MEXICO CITY (KRT) — Mexican authorities found a stolen truck Thursday carrying deadly cyanide whose disappearance had sparked heightened security along the U.S. border for fear that it could be used in a terrorist attack, officials said. Some of the cyanide was missing.
The truck, stolen at gunpoint May 10 in the central state of Hidalgo, was found about 75 miles away in Zacatlan, Puebla.
Police, soldiers and environmental officials were sent to the town, 120 miles north of Mexico City. Puebla state officials issued a maximum health alert because some of the 10 tons of sodium cyanide, the same material used in gas-chamber executions, was missing.
The powdery chemical, which is also used in mining operations, was transported in steel drums.
“It looks like several tons of the material is missing,” said Puebla Police Chief Manuel Mendez Marin. “Someone may have carried some of the material away without knowing just how dangerous it is.”
Mendez said that it appears the robbers did not know exactly what they were stealing, but that only an investigation could determine that for sure.
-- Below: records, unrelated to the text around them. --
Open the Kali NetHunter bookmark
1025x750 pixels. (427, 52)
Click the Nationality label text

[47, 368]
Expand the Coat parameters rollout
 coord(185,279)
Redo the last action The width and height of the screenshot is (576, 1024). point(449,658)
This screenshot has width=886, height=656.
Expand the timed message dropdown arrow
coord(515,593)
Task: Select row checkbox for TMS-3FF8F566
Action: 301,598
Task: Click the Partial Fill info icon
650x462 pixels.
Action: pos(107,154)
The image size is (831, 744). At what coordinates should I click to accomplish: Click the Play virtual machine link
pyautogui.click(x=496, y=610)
“We have no evidence to indicate that this material was going to be used in an attack, but we have not ruled anything out either,” he said.
Cargo truck robberies in central Mexico are common, and sometimes the perpetrators don’t know what they are going to get, Mendez said.
“Sometimes they get shoes, sometimes they get clothes, sometimes they get something they didn’t expect,” he said. “In this case, it’s likely that they confused the material for something else and abandoned the truck when they figured it out. If they had wanted this material, they would have stolen all of it and not left some behind.”
Mendez said the truck was not marked in any way to indicate that it was carrying dangerous chemicals.
A Mexico City newspaper, El Universal, posted a story on its Web page saying that only 13 of the 96 steel drums of cyanide were found on Thursday. Army soldiers and chemical experts were sent to the region to try to prevent a potential environmental and human disaster, the newspaper reported.